**Source data**

--

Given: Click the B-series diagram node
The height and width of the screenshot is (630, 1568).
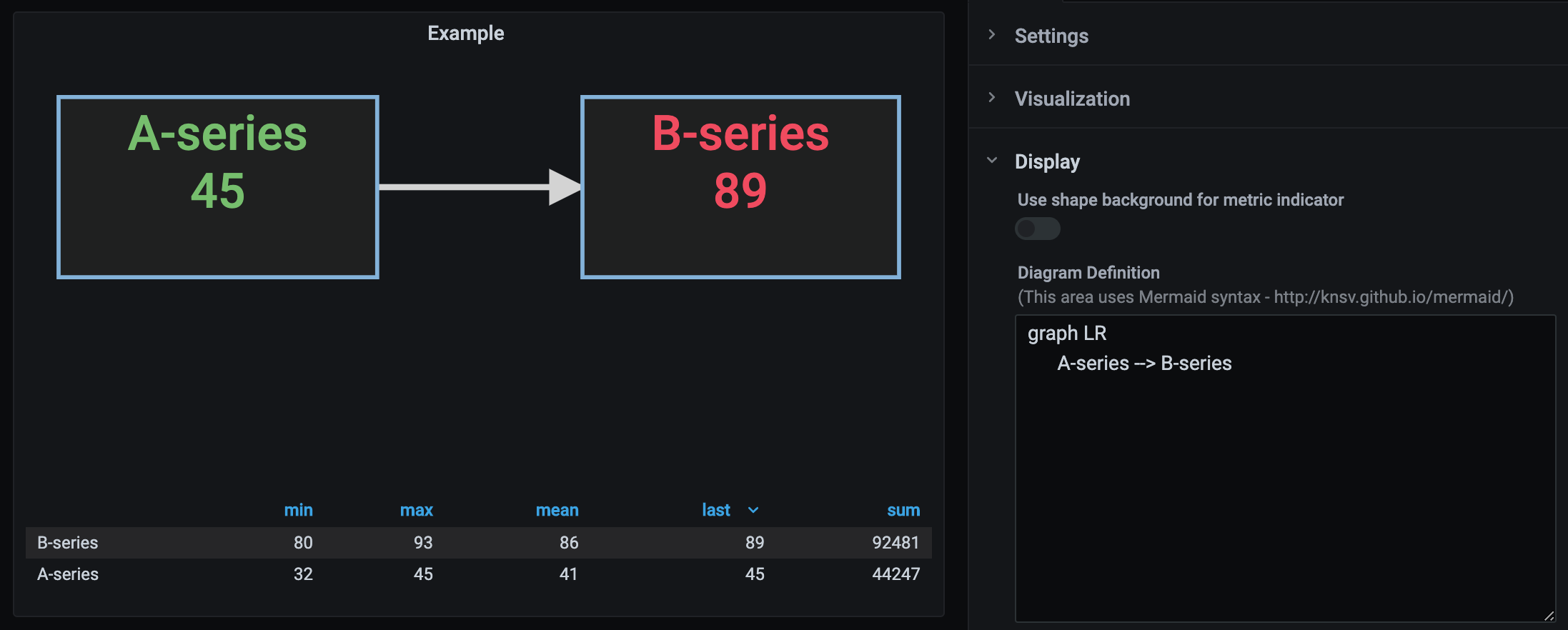Looking at the screenshot, I should pyautogui.click(x=740, y=187).
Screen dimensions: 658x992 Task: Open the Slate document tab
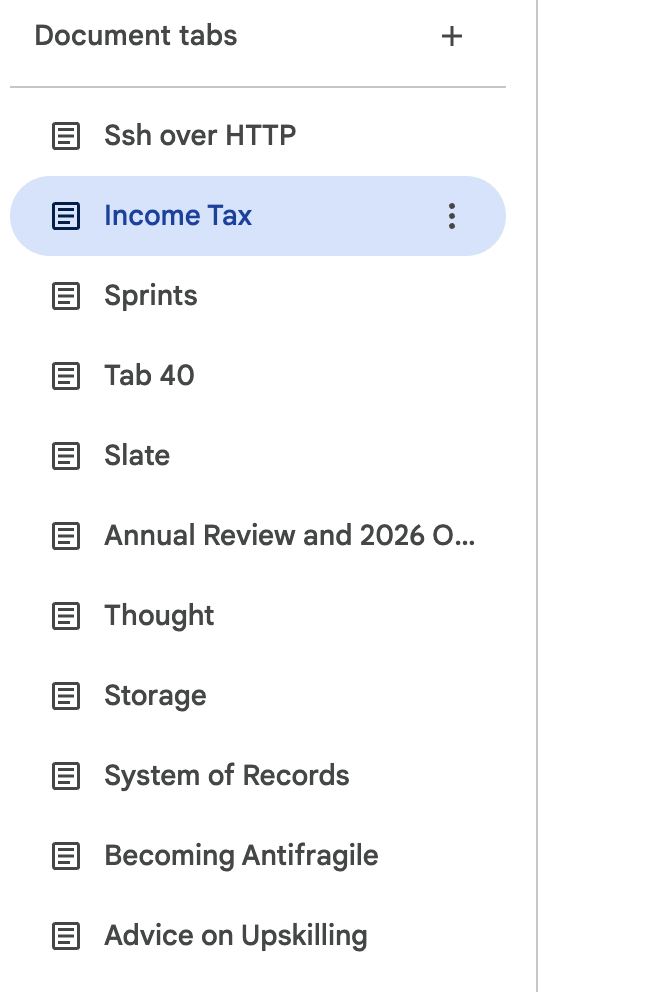click(x=137, y=456)
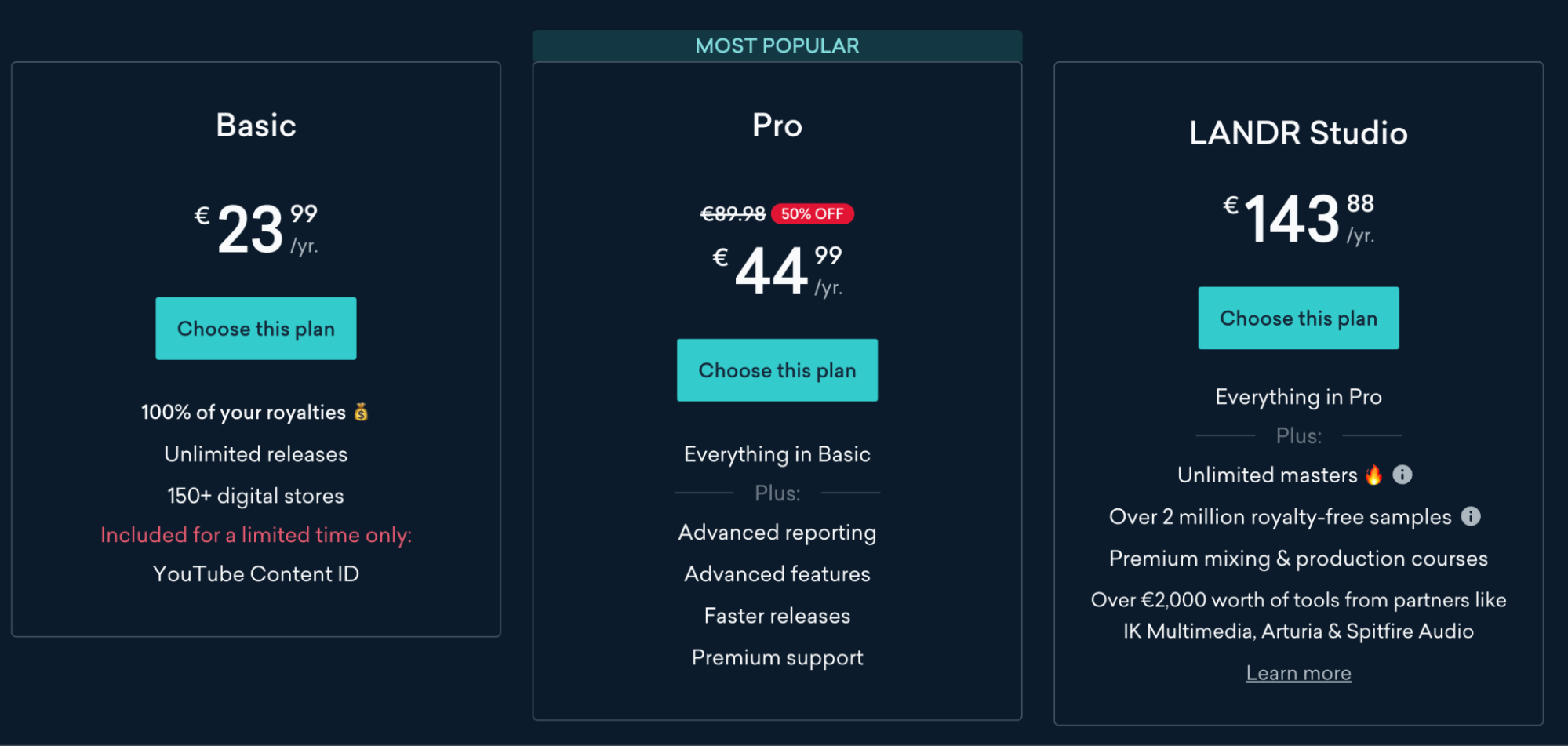The height and width of the screenshot is (746, 1568).
Task: Click the LANDR Studio heading
Action: (1298, 133)
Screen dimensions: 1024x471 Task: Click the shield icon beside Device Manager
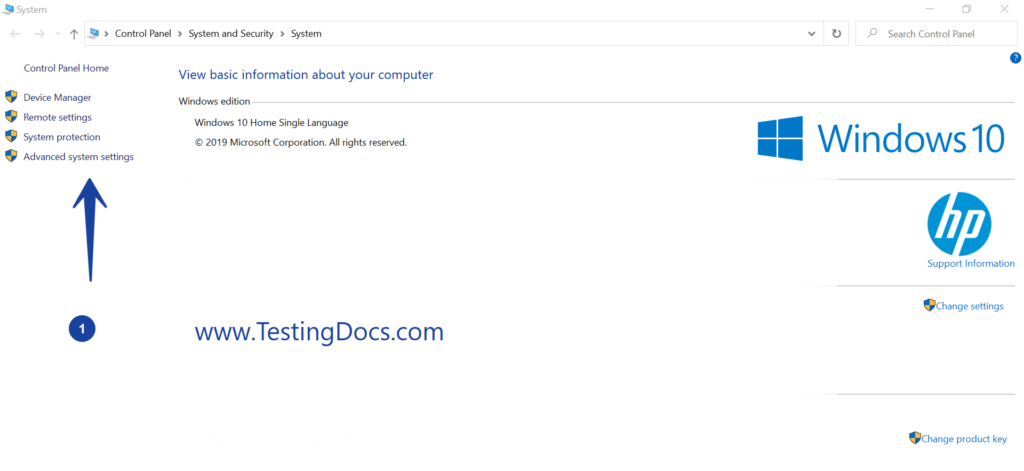[x=12, y=97]
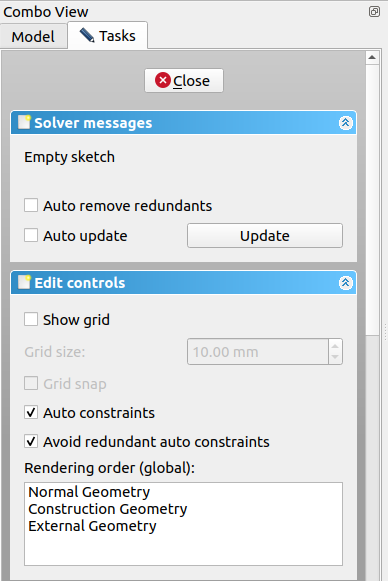Screen dimensions: 388x581
Task: Select the Tasks tab
Action: pos(107,36)
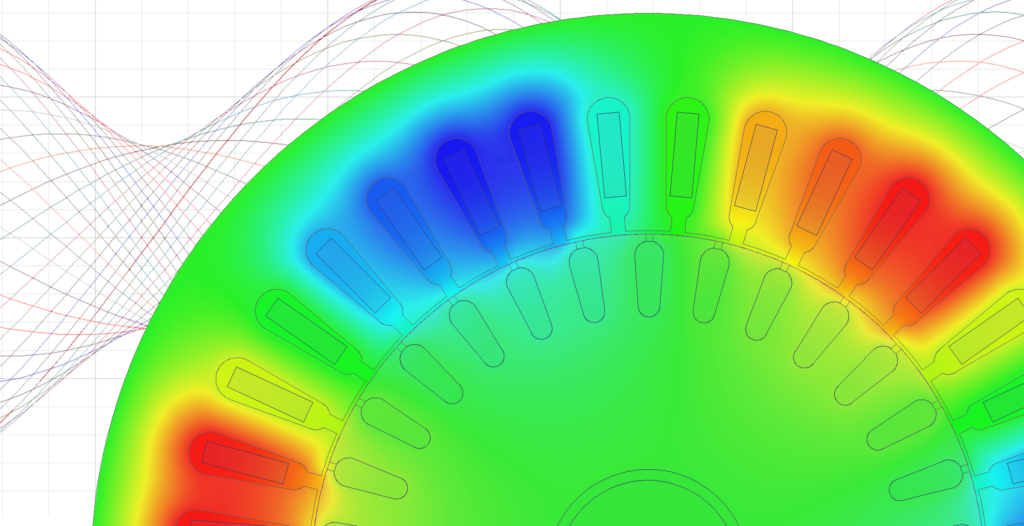Select the green rotor core above the shaft
Screen dimensions: 1024x526
640,400
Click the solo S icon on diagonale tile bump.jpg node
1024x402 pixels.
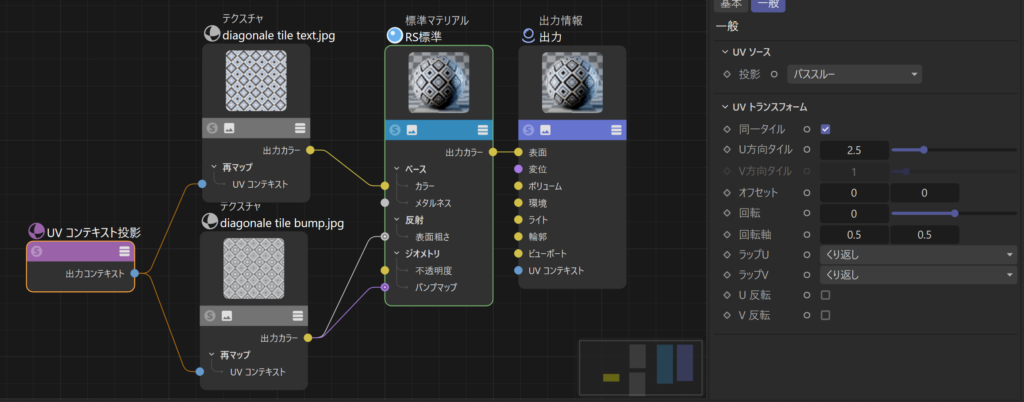pyautogui.click(x=211, y=316)
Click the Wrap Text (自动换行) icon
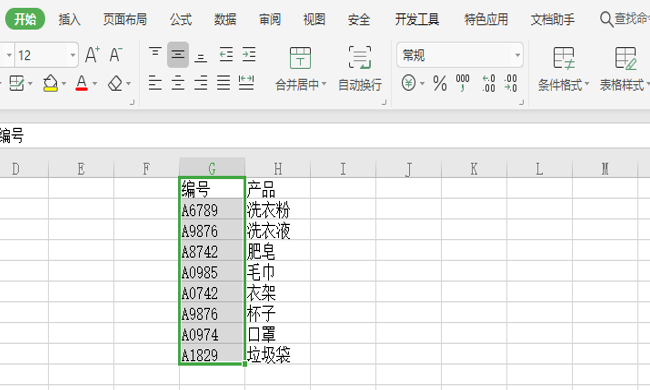The image size is (650, 390). (360, 58)
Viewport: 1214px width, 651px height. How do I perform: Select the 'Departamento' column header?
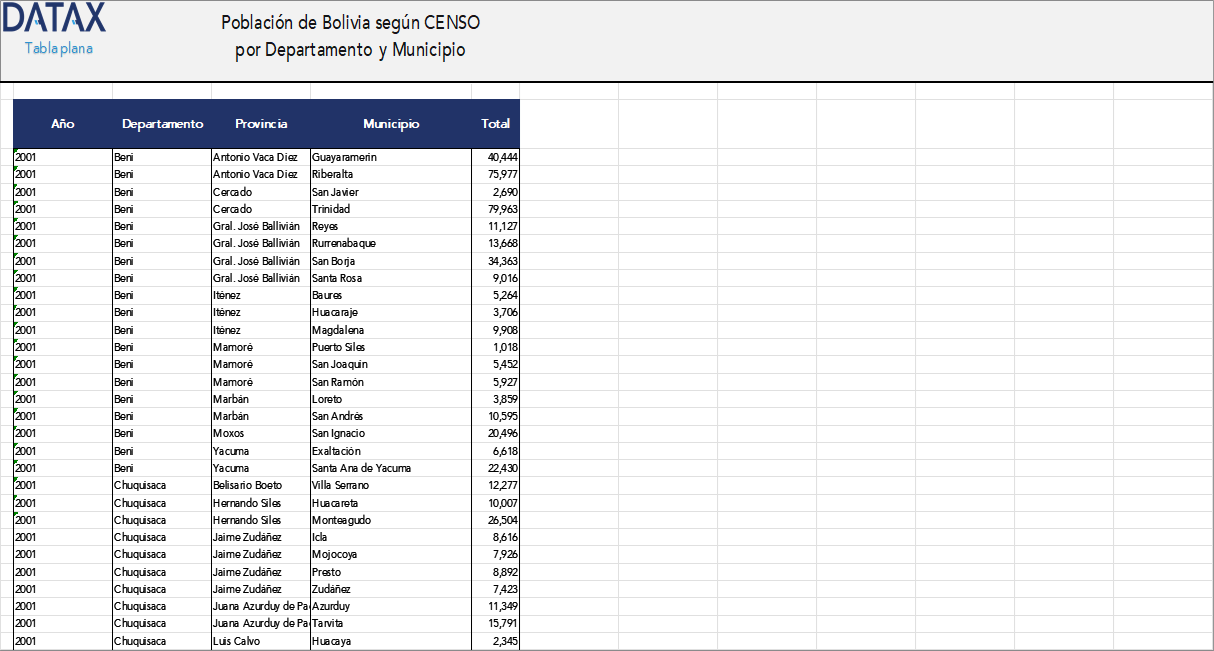click(x=161, y=124)
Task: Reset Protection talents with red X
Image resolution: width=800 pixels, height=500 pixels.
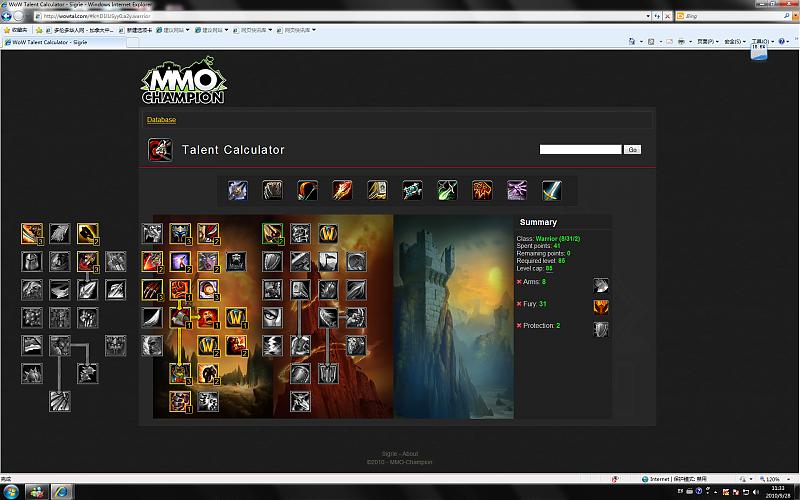Action: click(x=519, y=325)
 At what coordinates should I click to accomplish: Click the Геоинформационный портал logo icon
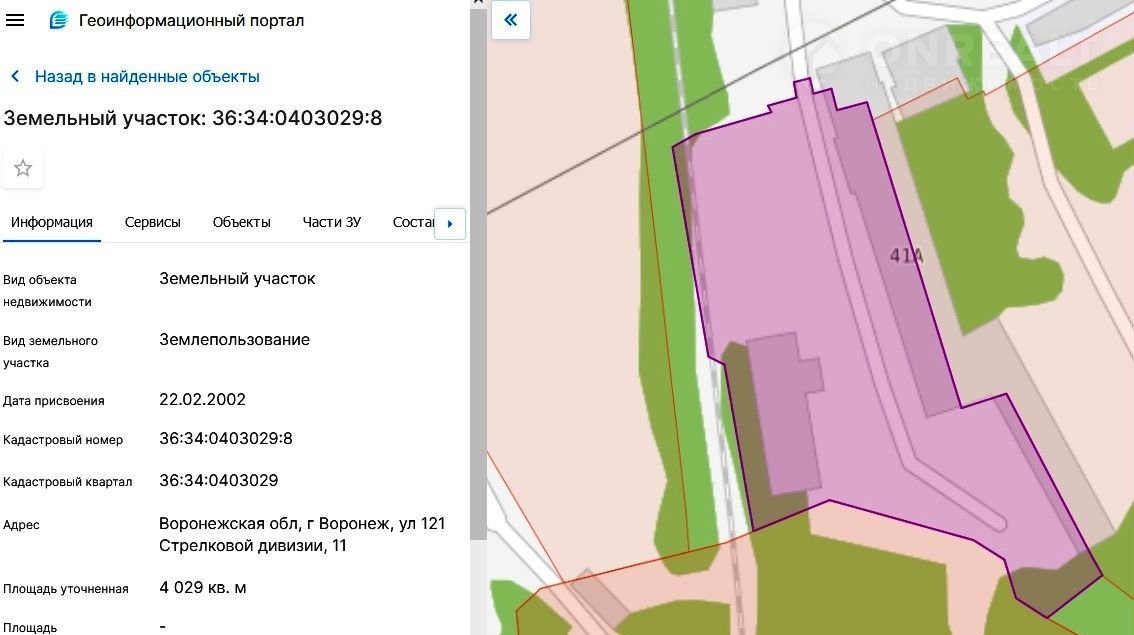59,20
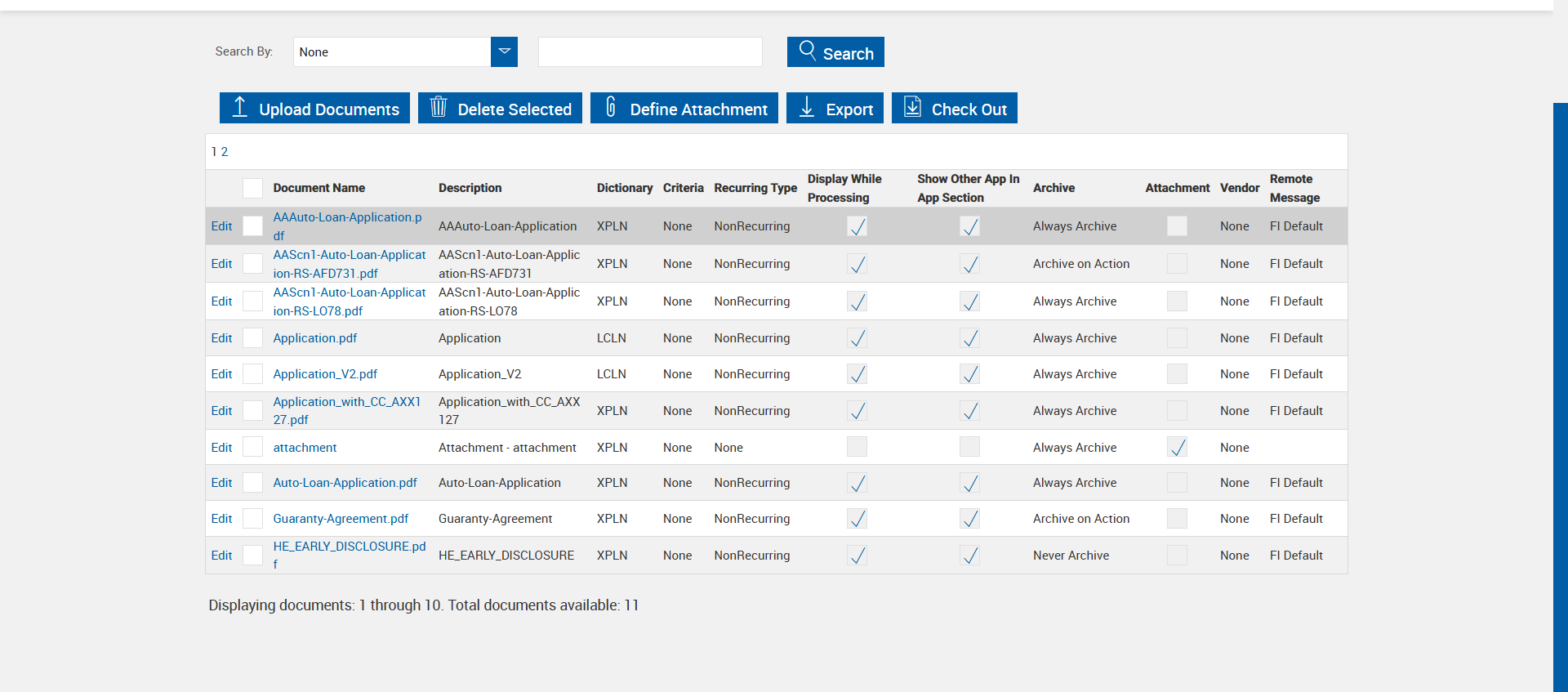The height and width of the screenshot is (692, 1568).
Task: Open HE_EARLY_DISCLOSURE.pdf document link
Action: tap(349, 547)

--

**Assignment**
Where a line in the records above contains the word "node", copy that line.

**Answer below**
Given: Click the B-series diagram node
Click the solo S icon on diagonale tile bump.jpg node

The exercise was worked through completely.